(Items from a dataset)
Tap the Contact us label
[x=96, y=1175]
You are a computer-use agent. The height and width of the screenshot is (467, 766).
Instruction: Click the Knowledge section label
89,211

# What needs to be done:
Going from the line that contains "You are a computer-use" to the last line of the records, reproduce every line as written.

# Problem solution:
You are a computer-use agent. The height and width of the screenshot is (467, 766).
Instruction: Click the Knowledge section label
89,211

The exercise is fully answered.